FCCM Main Page › Forums › Poster Session 4 – Applications and Architectures › High-Performance Parallel Radix Sort on FPGA
- This topic has 3 replies, 4 voices, and was last updated 3 weeks, 4 days ago by bashar.romanous.
-
AuthorPosts
-
-
April 8, 2020 at 6:25 am #1196Ken EguroKeymaster
High-Performance Parallel Radix Sort on FPGA – Link for PDF
Bashar Romanous (University of California, Riverside), Mohammadreza Rezvani (University of California, Riverside), Junjie Huang (University of California, Riverside), Daniel Wong (University of California, Riverside), Evangelos E. Papalexakis (University of California, Riverside), Vassilis J. Tsotras (University of California, Riverside), and Walid Najjar (University of California, Riverside)
-
May 5, 2020 at 5:56 am #1594davidsidlerParticipant
Hey there,
Interesting work. How many radix bits can you support? Do you have to do multiple passes over the data for large data sets or high cardinality?
How this compare to the CPU?
On the CPU you benefit from write-combining through the use of SIMD stores, are you implementing a similar mechanism on the FPGA? if so at what threshold are you writing to DRAM?At a more high-level, how does your approach compare to sorting networks in existing work?
David
-
May 5, 2020 at 4:01 pm #1607Dustin RichmondKeymaster
Thank you for posting your question!
-
May 6, 2020 at 3:43 am #1647bashar.romanousParticipant
Hello David,
Thank you for your interest in our work!
How many radix bits can you support?
We support radix of 16 bits on Xilinx UltraScale+ XCVU7P chip, but a chip with larger BRAM/URAM such as Xilinx UltraScale+ XCVU13P would make a radix of 20 bits possible.

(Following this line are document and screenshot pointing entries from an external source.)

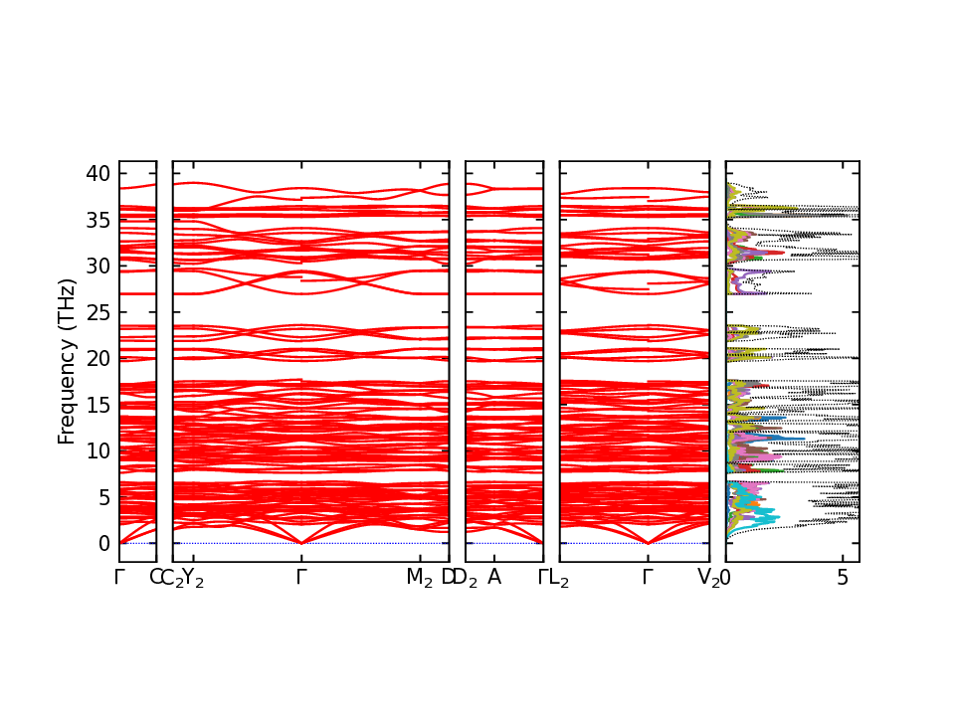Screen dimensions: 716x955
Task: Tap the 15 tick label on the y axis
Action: pyautogui.click(x=98, y=405)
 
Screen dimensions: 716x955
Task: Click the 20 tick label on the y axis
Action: pyautogui.click(x=98, y=358)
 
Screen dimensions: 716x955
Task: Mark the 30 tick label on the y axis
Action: pyautogui.click(x=98, y=266)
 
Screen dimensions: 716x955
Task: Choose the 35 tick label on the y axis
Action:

Do you have to do multiple passes over the data for large data sets or high cardinality
The number of iterations is not related to the dataset size but by the radix. So for example a radix of 16 bits with 80-bit keys, means that 80/16 = 5 iterations are needed. The cardinality of the dataset doesn’t affect the sorting time.
How this compare to the CPU?
CPU performance starts to degrade slowly after a peak when dataset size grows as cache misses grow and the the dataset competes with the OS for memory resources. The FPGA throughput is constant for large datasets. However, the very high frequency of CPUs cores, and large memory BW, makes the comparison in terms of raw throughput difficult. Hence, the figures were normalized by BW and throughput in terms of sorted records per cycle.
On the CPU you benefit from write-combining through the use of SIMD stores, are you implementing a similar mechanism on the FPGA? if so at what threshold are you writing to DRAM?
We didn’t implement a s similar mechanism as there are no spacial locality in the writes. The writes are not contiguous and take place in scattered fashion.
At a more high-level, how does your approach compare to sorting networks in existing work?
The time complexity of distribution-based sort, Radix Sort, is O(N*B) where N is the dataset size and B is the number of iterations; which is ratio between the key size to radix. In comparison-based sort, as used in sorting networks, the time complexity is O(N*LOG(N)).
Sorting networks are limited by their scalability. For a larger dataset you have to run multiple iterations on the sorting network and requires merging of the sorted sub-datasets at the end.
Kindest regards,
Bashar
-
-
AuthorPosts
- You must be logged in to reply to this topic.